┌──

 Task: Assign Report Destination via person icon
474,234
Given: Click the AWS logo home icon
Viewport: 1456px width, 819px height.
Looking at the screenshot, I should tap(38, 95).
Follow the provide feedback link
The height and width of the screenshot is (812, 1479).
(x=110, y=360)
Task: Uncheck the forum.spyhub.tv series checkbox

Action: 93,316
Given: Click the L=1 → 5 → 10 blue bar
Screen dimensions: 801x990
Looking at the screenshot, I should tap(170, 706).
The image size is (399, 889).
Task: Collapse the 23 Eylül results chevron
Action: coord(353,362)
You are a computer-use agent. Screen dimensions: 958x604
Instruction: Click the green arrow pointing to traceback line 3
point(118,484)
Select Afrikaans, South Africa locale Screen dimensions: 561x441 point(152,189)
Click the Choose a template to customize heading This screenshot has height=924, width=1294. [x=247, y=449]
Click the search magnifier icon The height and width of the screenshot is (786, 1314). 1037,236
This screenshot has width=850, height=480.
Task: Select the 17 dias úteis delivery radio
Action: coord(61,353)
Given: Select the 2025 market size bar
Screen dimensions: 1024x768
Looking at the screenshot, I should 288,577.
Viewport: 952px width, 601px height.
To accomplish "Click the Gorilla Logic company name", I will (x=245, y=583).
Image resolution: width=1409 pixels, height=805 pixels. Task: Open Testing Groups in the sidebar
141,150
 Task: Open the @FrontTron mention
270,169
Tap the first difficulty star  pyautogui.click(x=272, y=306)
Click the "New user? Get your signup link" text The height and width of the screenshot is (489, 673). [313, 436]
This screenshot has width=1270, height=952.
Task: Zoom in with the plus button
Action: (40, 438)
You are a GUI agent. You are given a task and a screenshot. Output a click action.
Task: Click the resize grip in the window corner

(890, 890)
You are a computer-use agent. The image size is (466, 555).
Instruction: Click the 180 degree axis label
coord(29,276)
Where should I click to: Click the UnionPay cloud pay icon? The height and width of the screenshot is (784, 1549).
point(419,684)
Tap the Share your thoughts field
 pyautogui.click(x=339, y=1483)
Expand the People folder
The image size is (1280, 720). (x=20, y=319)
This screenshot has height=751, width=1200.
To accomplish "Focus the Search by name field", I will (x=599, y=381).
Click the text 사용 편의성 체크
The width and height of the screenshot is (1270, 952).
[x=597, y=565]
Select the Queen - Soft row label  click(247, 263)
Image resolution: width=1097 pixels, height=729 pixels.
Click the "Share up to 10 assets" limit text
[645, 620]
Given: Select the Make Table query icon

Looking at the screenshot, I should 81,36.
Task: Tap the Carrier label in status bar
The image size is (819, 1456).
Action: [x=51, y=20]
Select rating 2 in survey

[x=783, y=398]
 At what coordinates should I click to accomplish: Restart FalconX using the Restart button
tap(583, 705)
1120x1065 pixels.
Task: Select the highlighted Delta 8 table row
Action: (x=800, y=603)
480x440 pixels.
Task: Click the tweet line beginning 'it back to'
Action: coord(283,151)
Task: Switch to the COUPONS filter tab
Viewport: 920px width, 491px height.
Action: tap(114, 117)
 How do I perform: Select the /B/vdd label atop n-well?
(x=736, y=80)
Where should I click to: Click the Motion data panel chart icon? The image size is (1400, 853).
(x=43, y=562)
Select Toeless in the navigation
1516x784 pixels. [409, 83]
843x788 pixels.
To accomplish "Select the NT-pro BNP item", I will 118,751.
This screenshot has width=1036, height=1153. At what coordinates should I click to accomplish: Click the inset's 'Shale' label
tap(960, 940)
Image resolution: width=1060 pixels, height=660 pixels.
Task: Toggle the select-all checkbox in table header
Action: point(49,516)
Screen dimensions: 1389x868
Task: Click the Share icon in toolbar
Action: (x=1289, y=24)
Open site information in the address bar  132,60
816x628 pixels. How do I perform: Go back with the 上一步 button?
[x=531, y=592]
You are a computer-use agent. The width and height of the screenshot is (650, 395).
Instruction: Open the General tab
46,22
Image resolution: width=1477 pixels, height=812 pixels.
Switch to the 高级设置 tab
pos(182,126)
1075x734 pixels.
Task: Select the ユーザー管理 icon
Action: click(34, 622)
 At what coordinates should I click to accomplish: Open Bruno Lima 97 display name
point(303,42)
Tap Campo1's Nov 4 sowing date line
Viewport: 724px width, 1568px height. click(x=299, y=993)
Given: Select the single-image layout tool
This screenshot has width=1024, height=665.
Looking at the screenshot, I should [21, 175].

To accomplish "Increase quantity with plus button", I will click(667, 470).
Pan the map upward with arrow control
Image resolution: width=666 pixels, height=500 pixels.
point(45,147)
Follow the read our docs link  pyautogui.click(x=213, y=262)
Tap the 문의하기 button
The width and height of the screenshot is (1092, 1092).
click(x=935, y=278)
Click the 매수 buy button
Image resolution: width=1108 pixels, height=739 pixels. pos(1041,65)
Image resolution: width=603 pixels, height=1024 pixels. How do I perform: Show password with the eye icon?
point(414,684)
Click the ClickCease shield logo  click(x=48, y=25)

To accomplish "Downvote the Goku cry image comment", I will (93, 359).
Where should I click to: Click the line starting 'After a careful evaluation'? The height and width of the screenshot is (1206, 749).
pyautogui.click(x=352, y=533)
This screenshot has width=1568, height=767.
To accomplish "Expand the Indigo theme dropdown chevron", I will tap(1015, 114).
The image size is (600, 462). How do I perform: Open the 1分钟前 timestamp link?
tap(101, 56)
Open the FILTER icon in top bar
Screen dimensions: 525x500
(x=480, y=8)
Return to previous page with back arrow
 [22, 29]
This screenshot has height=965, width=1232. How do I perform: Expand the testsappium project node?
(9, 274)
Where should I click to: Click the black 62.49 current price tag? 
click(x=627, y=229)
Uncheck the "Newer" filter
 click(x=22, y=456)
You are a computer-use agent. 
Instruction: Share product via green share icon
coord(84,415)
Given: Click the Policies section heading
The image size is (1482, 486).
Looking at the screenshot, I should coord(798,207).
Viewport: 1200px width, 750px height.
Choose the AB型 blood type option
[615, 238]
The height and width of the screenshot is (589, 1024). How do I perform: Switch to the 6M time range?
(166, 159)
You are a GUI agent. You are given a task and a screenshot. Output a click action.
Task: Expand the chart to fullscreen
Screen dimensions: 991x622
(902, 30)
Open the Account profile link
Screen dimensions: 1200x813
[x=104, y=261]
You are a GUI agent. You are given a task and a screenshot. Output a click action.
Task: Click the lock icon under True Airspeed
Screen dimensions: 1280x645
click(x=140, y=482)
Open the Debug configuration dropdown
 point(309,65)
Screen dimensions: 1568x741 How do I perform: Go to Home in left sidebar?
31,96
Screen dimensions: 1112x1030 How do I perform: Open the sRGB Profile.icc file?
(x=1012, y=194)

└──

**Given exercise:** Please rewrite the records starting with the line with "843x788 pixels." and going on through the line with "I will 118,751.", swapping "item" for "entry" and changing nothing else. Give only those lines.

**Written answer:**
843x788 pixels.
To accomplish "Select the NT-pro BNP entry", I will 118,751.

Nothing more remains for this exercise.